People on these forums, starting fresh with no baddies and no credit, have hit an 800 score in 3 years at the earliest. Those are exceptional situations where the people have made exactly all the right credit moves at exactly the right times. It would take most people that don't have any baddies on their reports about 4 to 5 years to hit an 800 score.
@jamie123 wrote:People on these forums, starting fresh with no baddies and no credit, have hit an 800 score in 3 years at the earliest. Those are exceptional situations where the people have made exactly all the right credit moves at exactly the right times. It would take most people that don't have any baddies on their reports about 4 to 5 years to hit an 800 score.
Should be faster than that FICO 8 no?
Saw a report that someone hit 800 with an AAOA of 2 years, which should be a lot shorter walk than 3 year if fully leveraging the knowledge.

@Revelate wrote:
@jamie123 wrote:People on these forums, starting fresh with no baddies and no credit, have hit an 800 score in 3 years at the earliest. Those are exceptional situations where the people have made exactly all the right credit moves at exactly the right times. It would take most people that don't have any baddies on their reports about 4 to 5 years to hit an 800 score.Should be faster than that FICO 8 no?
Saw a report that someone hit 800 with an AAOA of 2 years, which should be a lot shorter walk than 3 year if fully leveraging the knowledge.

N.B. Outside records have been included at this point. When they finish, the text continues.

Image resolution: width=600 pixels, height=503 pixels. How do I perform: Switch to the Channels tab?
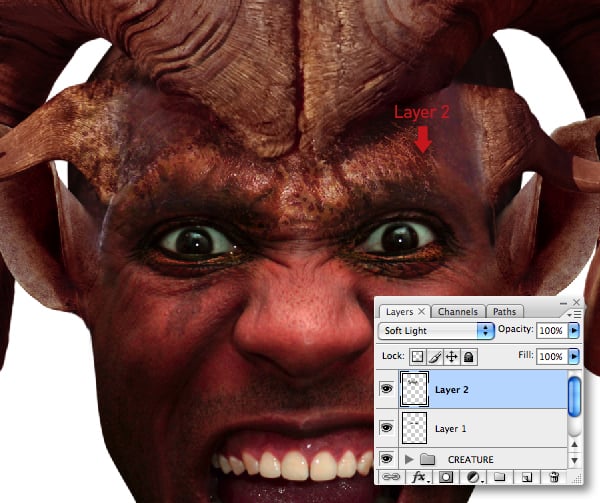tap(459, 312)
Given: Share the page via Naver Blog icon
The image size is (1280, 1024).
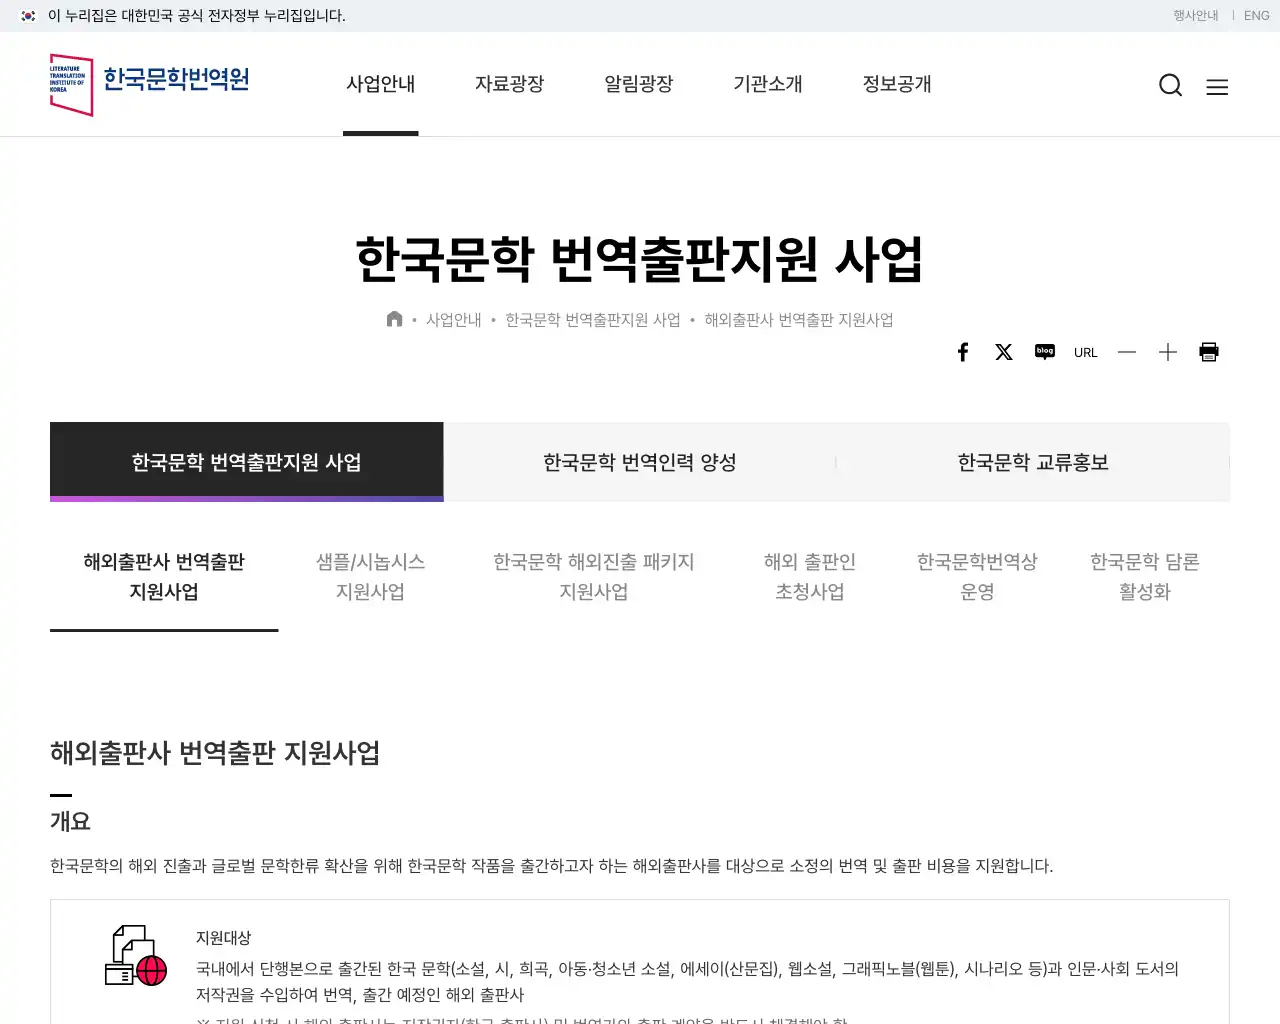Looking at the screenshot, I should (x=1045, y=351).
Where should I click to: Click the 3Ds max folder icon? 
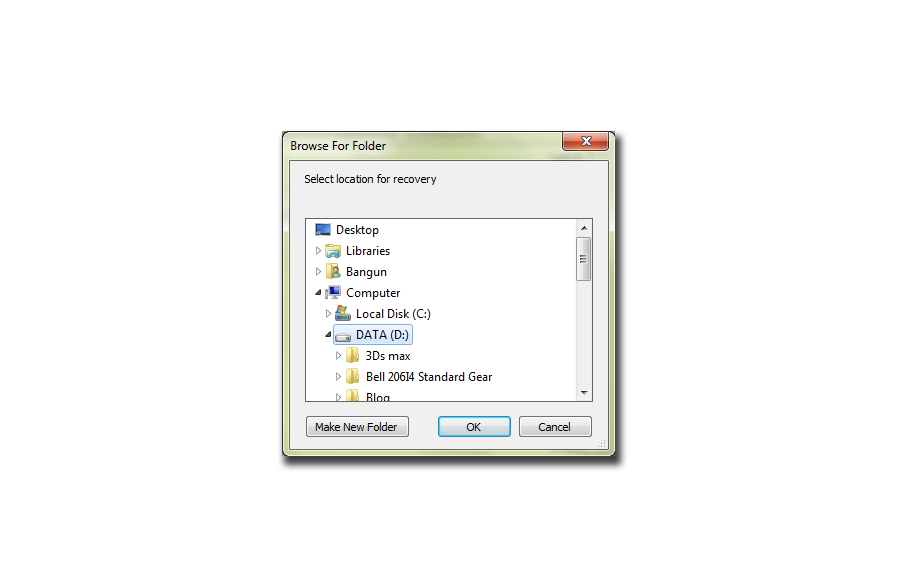pyautogui.click(x=353, y=356)
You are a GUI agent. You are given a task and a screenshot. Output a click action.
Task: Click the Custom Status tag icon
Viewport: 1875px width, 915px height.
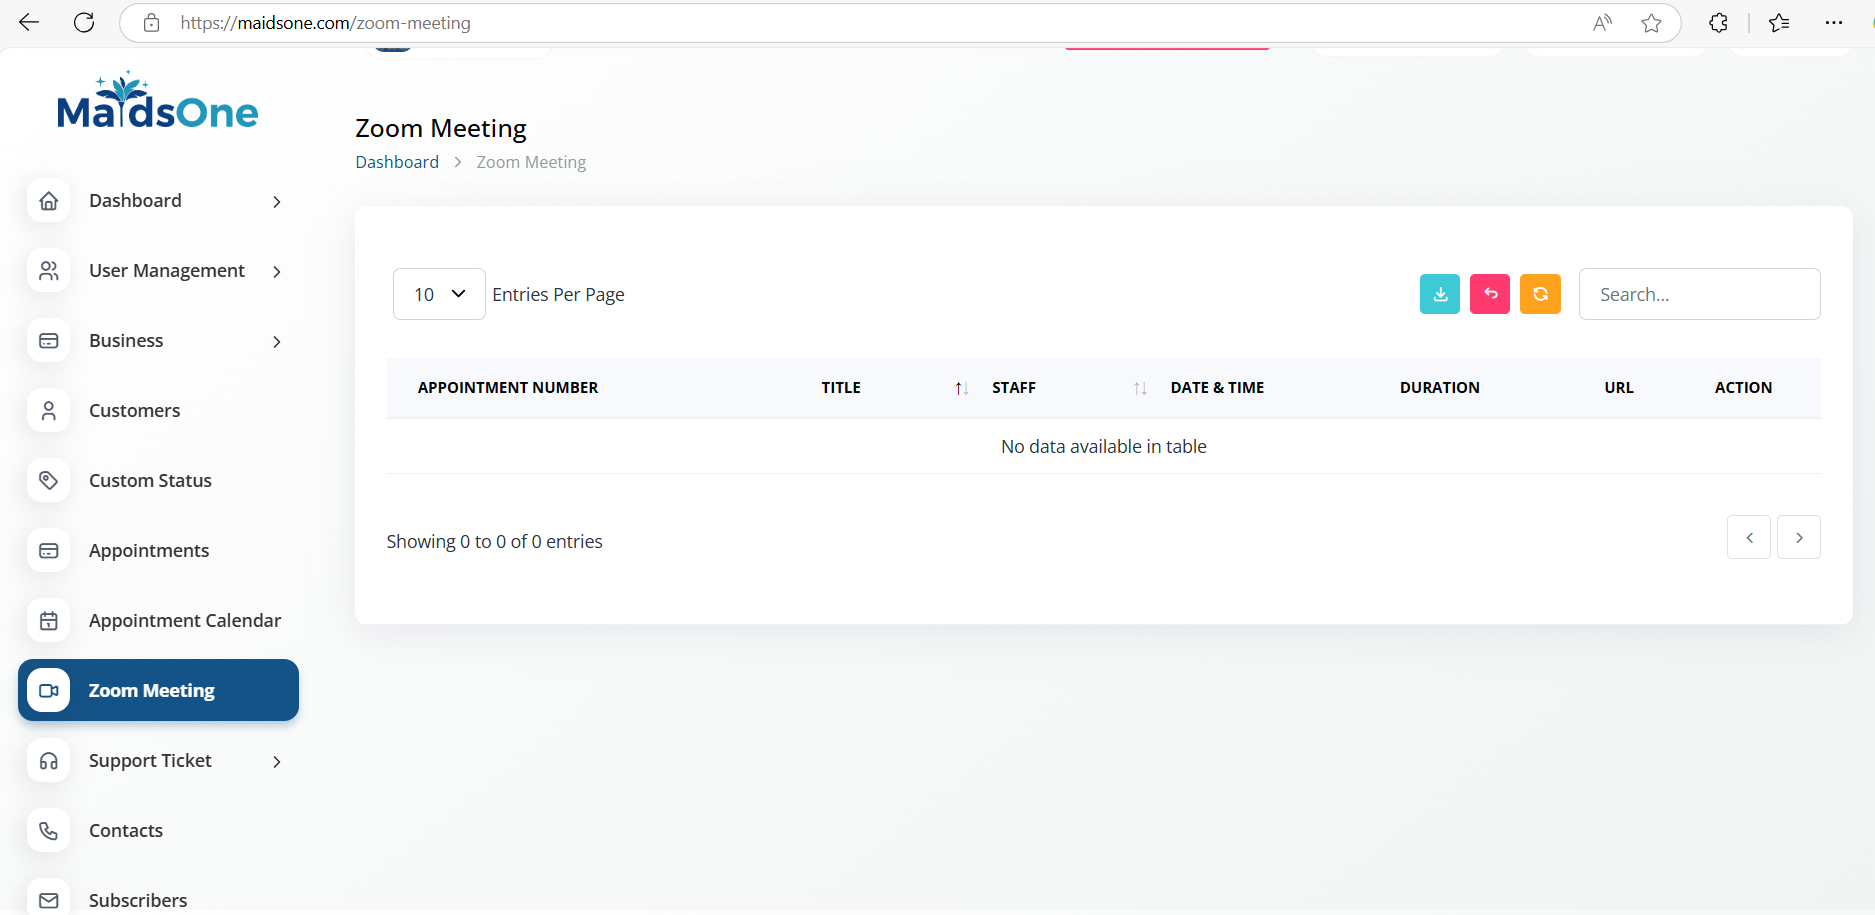[x=48, y=481]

The fastest that I've seen someone get a FICO 08 score on the forums was about 3 years I believe. I'm thinking a 2 year score would be more like 760-780 but maybe now if you did the installment loan thing you might be able to hit 800 in 2 years.
After the initial "bang", my FICO score is slowww to do much of anything, probably all of the app'ing, lol...
@jamie123 wrote:
@Revelate wrote:
@jamie123 wrote:People on these forums, starting fresh with no baddies and no credit, have hit an 800 score in 3 years at the earliest. Those are exceptional situations where the people have made exactly all the right credit moves at exactly the right times. It would take most people that don't have any baddies on their reports about 4 to 5 years to hit an 800 score.Should be faster than that FICO 8 no?
Saw a report that someone hit 800 with an AAOA of 2 years, which should be a lot shorter walk than 3 year if fully leveraging the knowledge.
The fastest that I've seen someone get a FICO 08 score on the forums was about 3 years I believe. I'm thinking a 2 year score would be more like 760-780 but maybe now if you did the installment loan thing you might be able to hit 800 in 2 years.
Yeah that's my thinking.
If I were going just for pure FICO maximization at the two year mark:
5 secured cards (or whatever I could qualify for, student, store, doesn't matter if there's no CFA tag)
1 share secured loan w/Alliant, reindeer games.
Then just sit on my hands 2 years, not miss a payment and that should hit the 2 year AAOA mark at 2 years (roughly, some delay when talking initial cards if secured) and I'd be willing to bet that'd be 800 on a FICO 8 with pretty revolving utilization at that date. Might even be earlier, we still have people hitting ~760 after 1 year on FICO 8, and the installment loan to that is another 20-30 points easy on that file, so...

@ncochran1989 wrote:
I'm looking for a more generic answer. Not really based on my profile on how scores increase with using and paying credit cards monthly.
There really is no "generic" answer here - scoring is based entirely on whats in your file and everyones file is unique. Your scores will increase naturally over time as derogs age and accounts age - assuming no new derogs occur, of course.